SOURCE EXCERPT:
▶

Soccer Dad's Middle East Media Sampler

Here's Soccer Dad's Middle East Media Sampler for Monday, September 24.

1) Gift wrapping Morsi

Reporters David Kirkpatrick and Steven Erlanger interviewed Egyptian President Mohammed Morsi. Given the lack of challenging questions and the reporters silent approval of Morsi's answers, it was designed less as a profile of Morsi than trying to show his good side to an American audience. Though the reporters don't choose the headlines, the headline Egypt’s New Leader Spells Out Terms for U.S.-Arab Ties, gives some sense of the article: it's on Morsi's terms.

Elder of Ziyon ably dissects one section of the interview, NYT lies, says Israel violating Camp David. Elder of Ziyon correctly points out what was so egregious about the "mistake."

◀

TASKS FOR THIS EXERCISE:
**a)** Answer these questions from the media sampler, giving each answer on its own line marked (i), (ii) or (iii).
(i) For what day is this sampler issued?
(ii) Which two reporters interviewed Mohammed Morsi?
(iii) What is the title of the piece in which Elder of Ziyon dissects one section of the interview?
**b)** Rewrite the stretch of the media sampler from "1) Gift wrapping" through "on Morsi's terms.", changing every instance of "Morsi" to "Mursi".

PROVIDED INFORMATION:
▶

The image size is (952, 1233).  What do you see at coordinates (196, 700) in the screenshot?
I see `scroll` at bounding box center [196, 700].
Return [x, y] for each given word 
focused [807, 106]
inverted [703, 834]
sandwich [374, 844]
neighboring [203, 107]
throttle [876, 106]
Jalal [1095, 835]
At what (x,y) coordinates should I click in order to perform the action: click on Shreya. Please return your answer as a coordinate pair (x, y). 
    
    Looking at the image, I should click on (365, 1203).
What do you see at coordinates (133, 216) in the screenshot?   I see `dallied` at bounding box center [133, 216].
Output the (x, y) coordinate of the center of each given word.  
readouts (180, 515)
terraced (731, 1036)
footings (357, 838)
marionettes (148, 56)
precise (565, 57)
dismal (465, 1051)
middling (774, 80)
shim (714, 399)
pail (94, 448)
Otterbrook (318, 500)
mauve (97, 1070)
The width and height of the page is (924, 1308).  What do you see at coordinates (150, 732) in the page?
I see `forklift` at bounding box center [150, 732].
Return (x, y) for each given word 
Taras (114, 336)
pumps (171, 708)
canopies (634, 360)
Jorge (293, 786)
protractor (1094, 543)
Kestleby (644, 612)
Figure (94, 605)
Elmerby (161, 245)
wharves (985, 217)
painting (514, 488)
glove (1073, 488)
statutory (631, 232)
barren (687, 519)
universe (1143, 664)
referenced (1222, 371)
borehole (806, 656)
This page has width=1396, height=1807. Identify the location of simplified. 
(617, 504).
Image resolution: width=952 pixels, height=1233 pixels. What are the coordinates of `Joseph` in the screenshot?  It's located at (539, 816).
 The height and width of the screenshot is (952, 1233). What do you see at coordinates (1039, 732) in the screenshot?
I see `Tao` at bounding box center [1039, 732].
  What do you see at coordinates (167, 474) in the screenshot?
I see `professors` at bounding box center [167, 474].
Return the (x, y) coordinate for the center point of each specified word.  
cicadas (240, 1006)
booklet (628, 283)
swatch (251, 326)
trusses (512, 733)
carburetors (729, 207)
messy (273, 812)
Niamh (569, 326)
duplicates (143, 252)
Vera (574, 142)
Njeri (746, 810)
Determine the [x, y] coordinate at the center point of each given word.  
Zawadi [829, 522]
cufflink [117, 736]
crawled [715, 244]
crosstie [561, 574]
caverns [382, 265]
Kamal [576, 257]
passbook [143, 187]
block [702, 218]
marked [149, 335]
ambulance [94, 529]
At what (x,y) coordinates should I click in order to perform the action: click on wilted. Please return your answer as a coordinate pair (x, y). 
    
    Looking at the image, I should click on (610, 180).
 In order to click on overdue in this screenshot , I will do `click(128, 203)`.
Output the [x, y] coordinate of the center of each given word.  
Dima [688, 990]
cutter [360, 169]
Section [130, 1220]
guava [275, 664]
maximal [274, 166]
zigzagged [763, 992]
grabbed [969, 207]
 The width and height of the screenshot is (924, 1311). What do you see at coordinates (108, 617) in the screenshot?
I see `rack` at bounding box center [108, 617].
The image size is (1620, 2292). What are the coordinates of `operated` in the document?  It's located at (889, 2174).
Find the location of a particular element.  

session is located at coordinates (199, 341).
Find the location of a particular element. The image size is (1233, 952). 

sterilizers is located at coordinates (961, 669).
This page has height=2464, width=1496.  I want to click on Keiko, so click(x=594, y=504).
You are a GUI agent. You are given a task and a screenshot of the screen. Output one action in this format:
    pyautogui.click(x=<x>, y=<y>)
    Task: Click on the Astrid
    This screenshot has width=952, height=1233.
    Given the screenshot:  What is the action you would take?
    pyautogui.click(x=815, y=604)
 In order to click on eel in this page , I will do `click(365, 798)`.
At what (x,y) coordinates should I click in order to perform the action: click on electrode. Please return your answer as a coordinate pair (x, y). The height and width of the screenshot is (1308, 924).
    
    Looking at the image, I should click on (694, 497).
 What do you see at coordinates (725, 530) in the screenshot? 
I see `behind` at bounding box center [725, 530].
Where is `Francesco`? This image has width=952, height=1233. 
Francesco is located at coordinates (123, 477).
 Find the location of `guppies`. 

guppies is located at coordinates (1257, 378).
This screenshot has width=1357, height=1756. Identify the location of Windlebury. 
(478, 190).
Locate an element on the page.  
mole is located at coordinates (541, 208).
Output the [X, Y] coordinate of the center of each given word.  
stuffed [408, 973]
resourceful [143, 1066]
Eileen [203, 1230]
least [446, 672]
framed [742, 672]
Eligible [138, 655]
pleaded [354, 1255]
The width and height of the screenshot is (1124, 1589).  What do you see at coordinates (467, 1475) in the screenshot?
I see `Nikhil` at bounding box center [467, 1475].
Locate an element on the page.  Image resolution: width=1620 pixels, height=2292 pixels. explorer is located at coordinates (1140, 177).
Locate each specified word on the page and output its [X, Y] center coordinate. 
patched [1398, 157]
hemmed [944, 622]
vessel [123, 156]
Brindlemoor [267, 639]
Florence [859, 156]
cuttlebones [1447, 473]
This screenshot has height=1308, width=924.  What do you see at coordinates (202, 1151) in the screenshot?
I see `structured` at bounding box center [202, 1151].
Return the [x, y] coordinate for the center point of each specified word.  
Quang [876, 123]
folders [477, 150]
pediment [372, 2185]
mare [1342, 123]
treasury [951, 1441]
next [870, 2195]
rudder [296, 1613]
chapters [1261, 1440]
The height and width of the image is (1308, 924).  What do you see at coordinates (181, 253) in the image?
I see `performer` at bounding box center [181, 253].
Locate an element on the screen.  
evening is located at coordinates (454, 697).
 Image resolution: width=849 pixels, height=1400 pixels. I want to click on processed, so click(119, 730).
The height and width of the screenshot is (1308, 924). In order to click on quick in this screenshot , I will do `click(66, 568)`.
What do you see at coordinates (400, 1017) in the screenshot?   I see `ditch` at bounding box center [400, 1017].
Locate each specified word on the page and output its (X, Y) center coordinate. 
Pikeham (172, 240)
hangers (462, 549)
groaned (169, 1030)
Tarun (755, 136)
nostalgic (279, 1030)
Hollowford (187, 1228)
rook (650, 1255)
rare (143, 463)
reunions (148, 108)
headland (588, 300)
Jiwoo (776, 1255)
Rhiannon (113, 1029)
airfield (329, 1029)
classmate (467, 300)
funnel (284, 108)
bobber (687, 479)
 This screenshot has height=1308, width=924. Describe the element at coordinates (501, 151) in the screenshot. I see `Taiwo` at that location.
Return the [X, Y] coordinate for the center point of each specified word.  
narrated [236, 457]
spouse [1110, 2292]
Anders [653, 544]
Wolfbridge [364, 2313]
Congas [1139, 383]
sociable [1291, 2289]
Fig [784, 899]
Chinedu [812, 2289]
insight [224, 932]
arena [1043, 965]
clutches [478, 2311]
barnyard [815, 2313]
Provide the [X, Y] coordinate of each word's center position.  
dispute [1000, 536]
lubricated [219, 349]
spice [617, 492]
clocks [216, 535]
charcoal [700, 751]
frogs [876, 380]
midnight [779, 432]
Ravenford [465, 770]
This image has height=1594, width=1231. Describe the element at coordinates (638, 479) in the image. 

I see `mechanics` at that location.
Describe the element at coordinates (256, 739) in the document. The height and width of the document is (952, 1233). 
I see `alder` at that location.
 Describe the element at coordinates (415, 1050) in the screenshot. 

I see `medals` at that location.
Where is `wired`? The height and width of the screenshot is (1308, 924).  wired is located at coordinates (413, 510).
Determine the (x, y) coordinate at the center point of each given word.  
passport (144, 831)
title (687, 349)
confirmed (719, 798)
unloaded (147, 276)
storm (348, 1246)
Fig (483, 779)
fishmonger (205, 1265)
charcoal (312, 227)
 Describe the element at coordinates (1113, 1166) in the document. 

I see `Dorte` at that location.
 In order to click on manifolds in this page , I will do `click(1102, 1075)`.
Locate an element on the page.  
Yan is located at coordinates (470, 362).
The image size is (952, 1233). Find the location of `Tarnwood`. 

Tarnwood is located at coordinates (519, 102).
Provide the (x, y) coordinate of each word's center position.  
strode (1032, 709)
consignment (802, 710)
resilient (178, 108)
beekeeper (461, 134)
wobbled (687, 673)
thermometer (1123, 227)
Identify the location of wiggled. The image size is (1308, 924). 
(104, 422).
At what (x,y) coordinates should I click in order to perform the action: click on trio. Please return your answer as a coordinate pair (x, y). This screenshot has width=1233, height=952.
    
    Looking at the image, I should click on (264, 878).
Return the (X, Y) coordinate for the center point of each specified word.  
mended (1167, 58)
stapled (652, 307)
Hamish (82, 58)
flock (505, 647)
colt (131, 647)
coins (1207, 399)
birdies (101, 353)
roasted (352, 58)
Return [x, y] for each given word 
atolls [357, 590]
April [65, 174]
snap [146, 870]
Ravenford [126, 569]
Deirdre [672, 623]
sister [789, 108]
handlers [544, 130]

◀

FINAL ANSWERS:
**a)**
(i) Monday, September 24
(ii) David Kirkpatrick and Steven Erlanger
(iii) NYT lies, says Israel violating Camp David

**b)**
1) Gift wrapping Mursi

Reporters David Kirkpatrick and Steven Erlanger interviewed Egyptian President Mohammed Mursi. Given the lack of challenging questions and the reporters silent approval of Mursi's answers, it was designed less as a profile of Mursi than trying to show his good side to an American audience. Though the reporters don't choose the headlines, the headline Egypt’s New Leader Spells Out Terms for U.S.-Arab Ties, gives some sense of the article: it's on Mursi's terms.